When a multi-vector column is queried with a single query string, each element's similarity to the query is computed, and the per-row score is the aggregate of those similarities.

aggregationDescription
maxColBERT-style MaxSim. Row scores as high as its best-matching element (default).
meanAverage similarity across elements. Favors rows where most elements are relevant.
sumSum of similarities. Biases toward rows with many matching elements.

Element Caps

Multi-vector columns default to embedding the first 32 elements per row. Raise the cap with max_elements_per_row (hard-capped at 1024). Excess elements are dropped with a warning log so that rows with unbounded tag counts do not blow up embedding cost.

A multi-vector column is queried with the standard vector_search UDTF. The configured aggregation is applied automatically.

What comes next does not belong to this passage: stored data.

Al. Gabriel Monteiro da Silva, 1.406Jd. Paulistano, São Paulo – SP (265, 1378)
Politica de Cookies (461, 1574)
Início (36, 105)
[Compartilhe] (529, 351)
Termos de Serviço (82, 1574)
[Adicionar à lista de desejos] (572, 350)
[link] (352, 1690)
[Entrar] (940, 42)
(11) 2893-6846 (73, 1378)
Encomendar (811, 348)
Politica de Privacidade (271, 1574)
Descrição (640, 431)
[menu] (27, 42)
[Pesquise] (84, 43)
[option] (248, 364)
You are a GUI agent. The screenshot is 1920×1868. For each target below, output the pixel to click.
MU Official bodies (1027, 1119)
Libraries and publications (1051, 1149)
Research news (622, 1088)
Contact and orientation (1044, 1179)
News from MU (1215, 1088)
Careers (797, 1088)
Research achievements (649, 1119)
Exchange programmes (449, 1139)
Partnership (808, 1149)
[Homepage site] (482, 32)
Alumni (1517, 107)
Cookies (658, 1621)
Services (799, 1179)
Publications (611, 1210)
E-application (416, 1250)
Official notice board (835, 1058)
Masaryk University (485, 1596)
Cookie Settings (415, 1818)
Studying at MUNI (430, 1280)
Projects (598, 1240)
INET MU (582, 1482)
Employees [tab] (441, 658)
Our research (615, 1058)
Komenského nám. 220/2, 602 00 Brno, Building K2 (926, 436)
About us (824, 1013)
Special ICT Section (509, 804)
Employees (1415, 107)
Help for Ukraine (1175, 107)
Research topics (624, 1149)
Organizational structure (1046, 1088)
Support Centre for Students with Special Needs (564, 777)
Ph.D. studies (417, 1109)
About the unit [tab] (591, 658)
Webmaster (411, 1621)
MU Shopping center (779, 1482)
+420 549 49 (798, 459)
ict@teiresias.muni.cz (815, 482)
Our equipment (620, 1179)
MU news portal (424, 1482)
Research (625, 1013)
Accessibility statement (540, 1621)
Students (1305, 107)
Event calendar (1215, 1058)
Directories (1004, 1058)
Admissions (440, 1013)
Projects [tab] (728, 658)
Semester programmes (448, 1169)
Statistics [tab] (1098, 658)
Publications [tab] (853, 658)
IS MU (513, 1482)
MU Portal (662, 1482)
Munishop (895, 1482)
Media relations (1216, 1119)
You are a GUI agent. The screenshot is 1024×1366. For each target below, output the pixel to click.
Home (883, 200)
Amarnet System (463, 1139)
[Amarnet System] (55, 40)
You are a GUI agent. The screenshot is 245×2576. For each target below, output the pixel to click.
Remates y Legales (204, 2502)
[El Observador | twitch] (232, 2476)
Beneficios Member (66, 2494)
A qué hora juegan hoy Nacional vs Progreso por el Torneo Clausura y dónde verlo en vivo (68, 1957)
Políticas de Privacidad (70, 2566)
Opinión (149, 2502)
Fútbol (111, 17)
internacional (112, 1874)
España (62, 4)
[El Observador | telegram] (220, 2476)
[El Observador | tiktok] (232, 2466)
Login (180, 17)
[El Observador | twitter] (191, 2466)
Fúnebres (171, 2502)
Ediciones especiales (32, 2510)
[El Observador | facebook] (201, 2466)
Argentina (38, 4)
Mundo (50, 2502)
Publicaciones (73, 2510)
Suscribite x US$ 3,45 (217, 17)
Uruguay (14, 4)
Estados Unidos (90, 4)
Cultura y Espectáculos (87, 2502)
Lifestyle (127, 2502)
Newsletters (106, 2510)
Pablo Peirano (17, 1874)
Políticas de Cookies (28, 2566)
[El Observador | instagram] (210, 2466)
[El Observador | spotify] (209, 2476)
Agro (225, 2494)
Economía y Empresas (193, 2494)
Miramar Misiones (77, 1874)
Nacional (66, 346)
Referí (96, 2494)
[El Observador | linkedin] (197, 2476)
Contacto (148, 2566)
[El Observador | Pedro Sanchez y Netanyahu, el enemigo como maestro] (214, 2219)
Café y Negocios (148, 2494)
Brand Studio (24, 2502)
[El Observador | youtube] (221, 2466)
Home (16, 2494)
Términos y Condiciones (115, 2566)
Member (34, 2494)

SELECT product_id, name, score
FROM vector_search(products, 'travel accessories', tags)
ORDER BY score DESC
LIMIT 10;

Multi-vector columns also support ColBERT-style late-interaction search, where the query itself is an array of strings. Each query is embedded independently, the best-matching element is selected for each query (MaxSim), and the per-row score is the sum across queries:

score(d) = Σ_{q ∈ Q} max_{e ∈ d} cos(q, e)
SELECT product_id, name, score
FROM vector_search(
products,
['hiking', 'waterproof', 'lightweight'],
tags
)
ORDER BY score DESC
LIMIT 10;

Late-interaction search is only supported on multi-vector columns; passing an array of queries to a scalar or chunked column returns an error. A maximum of 32 query strings are accepted per call.

Passthrough Multi-Vector Columns

Datasets that already contain multi-vector columns can be used directly when their schema matches the conventions in Vector-Based Search:

  • Column name: <original_column>_embedding
  • Type: List<FixedSizeList<Float32 or Float64, N>>
  • No offsets column (that is only required for chunked scalar columns)

Declare the underlying column's embedding in spicepod.yaml so that Spice knows which embedding model the existing vectors came from.

Limitations

  • Multi-vector embeddings require the source column to be List<Utf8> or LargeList<Utf8>.
  • Late-interaction search accepts at most 32 query strings per call.
  • Multi-vector columns cannot currently be stored in an external vector engine; use a data accelerator with acceleration.enabled: true to cache embeddings.